Perdi a conta de quantas vezes ouvi alguém dizer “isso não é música, isso é gritaria”. Nem todo mundo consegue entender. Mas é que quando a gritaria vira música… Acho que quando gritaria se torna música, passa a ser o grito de um grupo. Algumas vezes, de todo um povo.

A história do rock pra mim é uma história de gritos. E a minha própria história é uma história de gritos.

E alguém aqui tem uma história que não seja feita de gritos?

Antes que me atirem pedras, devo explicar: este titulo é uma provocação, claramente. Mas não é sem motivo. A cada dia mais notícias do “bullying” aparecem na mídia e invadem as redes sociais de que participo. Para alguns, isso é bom, pois se está dando atenção à educação. Mas eu particularmente não acho que seja esse o tipo de atenção que a educação precisa, e vou explicar os motivos…

1) Conservadorismo lingüístico? Talvez.

E a trema ali foi intencional, só pra não perder a piada. A verdade é que temos uma palavra, na língua portuguesa, que sempre nos serviu muito bem: violência. Esse termo já comprime as idéias de “abuso”, de “invasão”, de “coação” e qualquer outro sentido que a palavra bullying possa ter. A origem latina é de “violentia”, resumidamente, “exercer autoridade na impossibilidade de resistência”. Longe de mim querer dar aulas de potuguês, que não é minha área, mas eu acredito que o problema começa aqui.

2) O “bullying” é novo, a “violentia” não.

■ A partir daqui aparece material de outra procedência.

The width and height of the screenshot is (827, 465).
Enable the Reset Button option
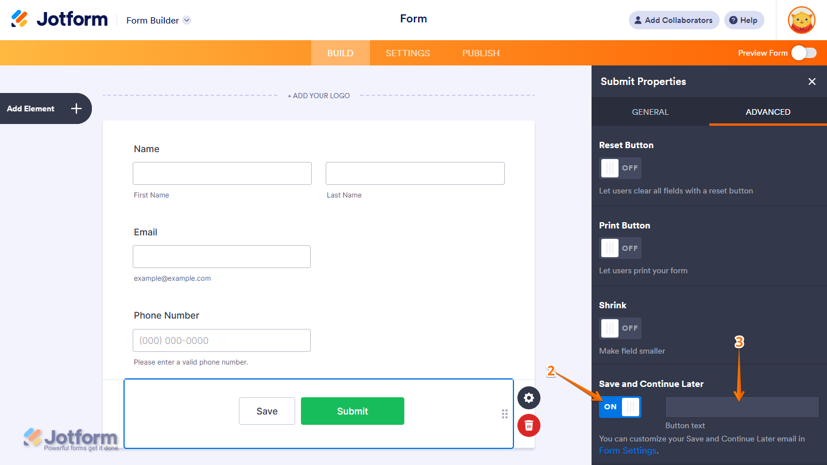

E é disso que vive a mídia. Se for uma coisa já conhecida, não é manchete. E aí fica precendo que toda a questão da violência escolar foi uma importação recente ou, pior ainda, um sinal de que estamos caminhando ao primeiro mundo. Porque o “bullying” nunca foi problema no Brasil. Não ouvíamos falar disso dez anos atrás. O que não quer dizer, absolutamente, que não houvesse violência – área esta que, dentro dos estudos da educação, é um campo muito antigo e muito vasto.

E para termos a atenção das autoridades, das mídias, e mesmo das pessoas “comuns”, é necessário que seja “bullying”, pois aí parece que o problema é sério. Mas o “bullying”, seja pela importação linguística, seja pela sensação do novo que isso traz, ou seja por qualquer outro motivo imbecil, faz parecer que o abuso dentro das escolas tem emergido recentemente. Pior que isso, se apresenta como um fenômeno isolado, uma coisa que nasceu sozinha, que não se sabe exatamente de onde vem, e acaba por criminalizar e/ou demonizar jovens que, em boa parte dos casos (se não todos) são tão vítimas quando aqueles sobre quem exercem seu abuso.

A violência é um fenômeno que aconece em cadeia. A idéia de que violência gera violência, tão inserida na sabedoria popular, é a expressão mais simplificada e direta sobre o modo como ela funciona. O abuso exercido por um aluno sobre outro não é diferente do abuso exercido por governos sobre seus cidadãos, pela polícia sobre manifestações públicas, pelos pais sobre os filhos, pelo homem sobre o homem.

O “bullying” (e faço questão de repetir essa palavra insistentemente para ver se alguém mais se irrita com ela) é um termo que não faz sentido para nosso modelo de cultura. Mais que isso, é uma maneira bem suja de disfarçar um problema muito sério, que é o da violência sistêmica e interligada que permeia nossa sociedade. A mesma violência que reside na negação de direitos das minorias, a mesma violência que reside na perseguição religiosa das pequenas seitas, ou exercida peas grandes religiões.

A violência que ocorre dentro dos muros da escola é a mesma que ocorre aqui fora.Porque a escola não é um modelo para a sociedade, mas reflexo dela. Trabalha a seu serviço. E para uma sociedade onde a violência é modo de operação, como a nossa, o “bullying” nada mais é do que o recém-nascimento daquela violência que já não nos choca mais.

E através dessa palavrinha que nos foi vendida, como tantas outras coisas, massacramos os filhotes da besta sem chegarmos perto do ninho de onde sairão tantas outras.